In some Western Muslim quarters, the proposed solution is more censorship — that these cartoons and similar expressions should be banned as hate speech. By that logic, shouldn't Salafist diatribes against Shiites also be banned? Shouldn't the writings of Maulana Abul Ala Maududi and his Jamaat-e-Islami, which were instrumental in persecuting the Ahmadis, a Muslim minority in Pakistan, be banned as well? Maududi's religious writings, best sellers among Muslims in the West, are suffused with an intolerant and anti-Western hue.

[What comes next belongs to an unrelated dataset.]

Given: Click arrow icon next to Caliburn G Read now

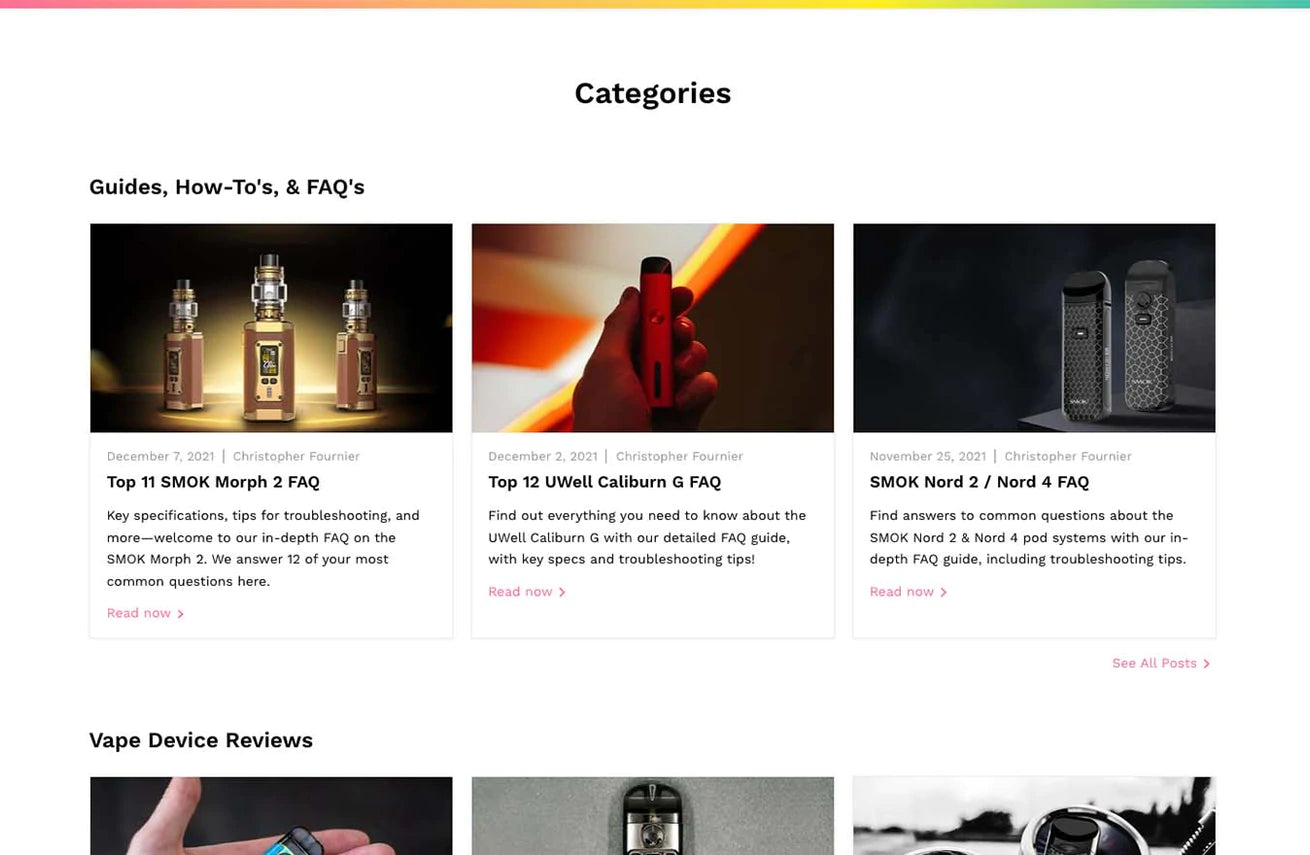Looking at the screenshot, I should pos(562,593).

No, the answer is not more censorship. But it would be nice if Western champions of freedom of speech didn't trivialize it by deriving pleasure from their ability to gratuitously offend Muslims. They view freedom of speech much as Islamic fundamentalists do — simply as the ability to offend — rather than as the cornerstone of a liberal democratic polity that uses such freedoms wisely and responsibly. Worse, these advocates insist on handing Muslim radicals a platform from which to pose as defenders of the faith against an alleged Western assault on Islam.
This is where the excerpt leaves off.